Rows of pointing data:
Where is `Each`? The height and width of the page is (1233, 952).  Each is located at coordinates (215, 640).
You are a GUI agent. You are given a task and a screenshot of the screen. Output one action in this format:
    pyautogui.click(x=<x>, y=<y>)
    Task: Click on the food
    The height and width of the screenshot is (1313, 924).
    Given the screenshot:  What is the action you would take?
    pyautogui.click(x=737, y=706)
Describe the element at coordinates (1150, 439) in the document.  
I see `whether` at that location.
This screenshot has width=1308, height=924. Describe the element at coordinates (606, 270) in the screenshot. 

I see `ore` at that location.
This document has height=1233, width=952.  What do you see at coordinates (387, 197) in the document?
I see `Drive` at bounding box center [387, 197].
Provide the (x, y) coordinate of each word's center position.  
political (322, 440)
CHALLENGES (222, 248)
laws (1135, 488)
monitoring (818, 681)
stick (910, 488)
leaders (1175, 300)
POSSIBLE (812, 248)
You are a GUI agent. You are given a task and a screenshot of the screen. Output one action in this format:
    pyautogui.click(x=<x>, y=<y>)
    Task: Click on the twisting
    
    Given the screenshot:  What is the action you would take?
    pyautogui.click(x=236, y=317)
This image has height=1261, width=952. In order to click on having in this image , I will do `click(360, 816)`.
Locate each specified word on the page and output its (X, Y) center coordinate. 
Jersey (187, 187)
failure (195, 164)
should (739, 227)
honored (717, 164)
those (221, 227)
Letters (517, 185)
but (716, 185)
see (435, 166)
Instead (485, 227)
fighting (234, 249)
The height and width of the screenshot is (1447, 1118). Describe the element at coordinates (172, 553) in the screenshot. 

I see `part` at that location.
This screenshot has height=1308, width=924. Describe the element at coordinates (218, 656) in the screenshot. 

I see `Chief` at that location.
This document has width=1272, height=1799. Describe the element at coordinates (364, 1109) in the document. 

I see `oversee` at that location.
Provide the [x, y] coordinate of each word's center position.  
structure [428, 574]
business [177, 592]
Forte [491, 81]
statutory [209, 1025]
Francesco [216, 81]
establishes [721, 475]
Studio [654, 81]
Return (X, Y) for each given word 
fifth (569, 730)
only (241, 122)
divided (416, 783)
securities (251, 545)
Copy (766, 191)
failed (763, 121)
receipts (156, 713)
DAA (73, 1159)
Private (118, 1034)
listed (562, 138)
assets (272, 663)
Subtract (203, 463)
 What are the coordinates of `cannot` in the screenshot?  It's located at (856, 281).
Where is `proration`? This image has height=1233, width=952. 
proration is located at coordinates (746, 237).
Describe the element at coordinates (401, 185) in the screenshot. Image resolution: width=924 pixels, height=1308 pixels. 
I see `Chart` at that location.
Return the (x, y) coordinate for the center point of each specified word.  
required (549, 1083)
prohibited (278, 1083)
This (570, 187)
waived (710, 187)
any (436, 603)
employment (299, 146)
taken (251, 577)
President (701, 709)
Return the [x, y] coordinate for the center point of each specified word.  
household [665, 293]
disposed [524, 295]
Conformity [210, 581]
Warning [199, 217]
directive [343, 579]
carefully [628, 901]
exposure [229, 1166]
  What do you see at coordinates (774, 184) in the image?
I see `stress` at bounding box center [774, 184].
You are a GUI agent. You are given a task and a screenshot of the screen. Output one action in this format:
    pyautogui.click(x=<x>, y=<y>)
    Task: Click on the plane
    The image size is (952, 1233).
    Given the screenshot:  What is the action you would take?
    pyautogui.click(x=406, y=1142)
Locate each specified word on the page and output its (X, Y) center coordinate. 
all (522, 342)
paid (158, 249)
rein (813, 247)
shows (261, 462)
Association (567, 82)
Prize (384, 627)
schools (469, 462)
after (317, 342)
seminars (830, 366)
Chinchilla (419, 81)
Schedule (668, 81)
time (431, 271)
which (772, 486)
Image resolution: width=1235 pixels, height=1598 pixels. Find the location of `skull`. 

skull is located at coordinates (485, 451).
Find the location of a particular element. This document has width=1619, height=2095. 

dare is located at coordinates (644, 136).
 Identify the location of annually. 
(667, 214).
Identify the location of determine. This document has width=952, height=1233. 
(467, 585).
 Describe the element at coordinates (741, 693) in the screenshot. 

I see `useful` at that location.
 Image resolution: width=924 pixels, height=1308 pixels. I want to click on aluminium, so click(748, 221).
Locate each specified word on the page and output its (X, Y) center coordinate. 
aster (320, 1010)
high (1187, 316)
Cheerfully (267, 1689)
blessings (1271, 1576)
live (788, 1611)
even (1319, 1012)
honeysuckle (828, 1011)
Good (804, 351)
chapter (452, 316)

→ PROBLEM
Report every line of the listing that contains the string "resolution", treating uppercase and lowercase letters as different.

→ THE RESPONSE
Describe the element at coordinates (401, 185) in the screenshot. Image resolution: width=924 pixels, height=1308 pixels. 
Image resolution: width=1235 pixels, height=1598 pixels. Find the location of `skull`. 
 Image resolution: width=924 pixels, height=1308 pixels. I want to click on aluminium, so click(748, 221).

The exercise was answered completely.